Photo Courtesy Krannert Art Museum
This motley collection of objects was the result of nearly a week of shopping, collecting and installing by Langa and Dr. Allyson Purpura, who curated the exhibit. Aside from Langa’s own paintings and intricate collages, Purpura and Langa collected all the objects used in the installation locally from Champaign-Urbana based libraries and shops, including the University of Illinois and Urbana Free libraries, flea markets, Goodwill, Habitat for Humanity, and the I.D.E.A. Langa was installing up to the day before the opening on January 25, 2013.
Much of Langa’s work is somewhat autobiographical; he reconstructs and reinterprets his most intimate experiences through art. Although many installations are colorful, playful and whimsical, they are oftentimes weighted with personal history and uncomfortable narratives. Many of his pieces are stylized fragments of his memories, but numerous others are just the unusual results of making art out of serendipitous discoveries.
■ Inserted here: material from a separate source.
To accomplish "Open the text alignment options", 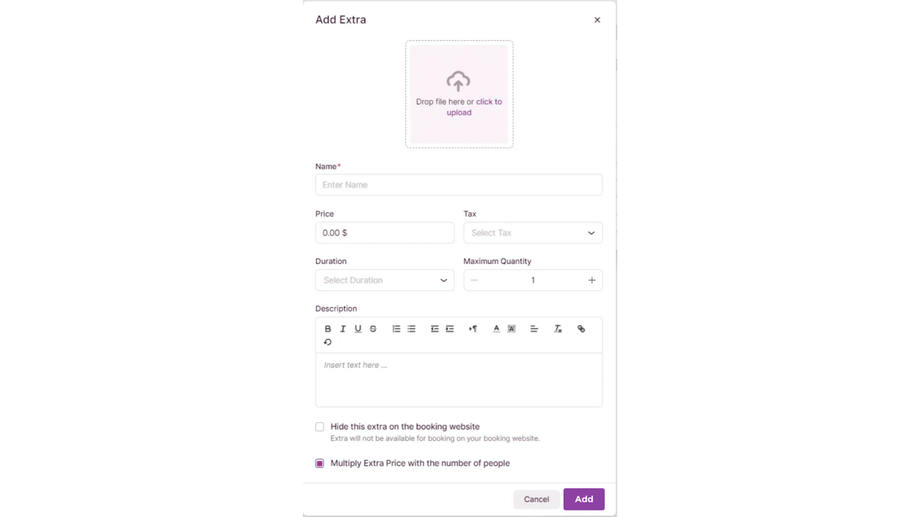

Langa brilliantly incorporates incidental and unintentional constructions in his artwork and experiments with the distinctive colors that ordinary liquids and household items such as coffee, tea and red wine produce when applied to differently textured surfaces. According to Purpura, he is also interested in things that draw visitors into the landscapes he creates; audiences re-interpret his installation, internalize it, and inhabit it. His art creates a definite sense of emplacement as well as displacement.
Photo Courtesy Krannert Art Museum
Story-boards, landscapes, and detailed collages of maps and place-names characterize much of Langa’s artworks. Perhaps he still clings to a very personal, poignant experience in his elementary school geography class in which his instructor asked the class to create an atlas of where they lived. At that time in Apartheid South Africa, Bakenberg was a semi-independent homeland with no nationally recognized landmarks – and in fact, was not on the South African atlases used in his school. “I felt like a country bumpkin” Langa said, “and the other students did not shy away from reminding me.” His contemporaries chided him by telling him that his home did not exist – simply because it was not in official South African records. Langa soothed his feelings by piecing together fragments of fairytales and wrote them into his own atlas. “I tried to write the story of Moshekwa,” Langa said during his lecture on February 21st at Artist’s Talk, sponsored by the Krannert Art Museum. Langa describes his current work as rough and expressionistic, but perhaps his art is motivated by a deeper theme, an “insistence on his own presence,” Purpura said.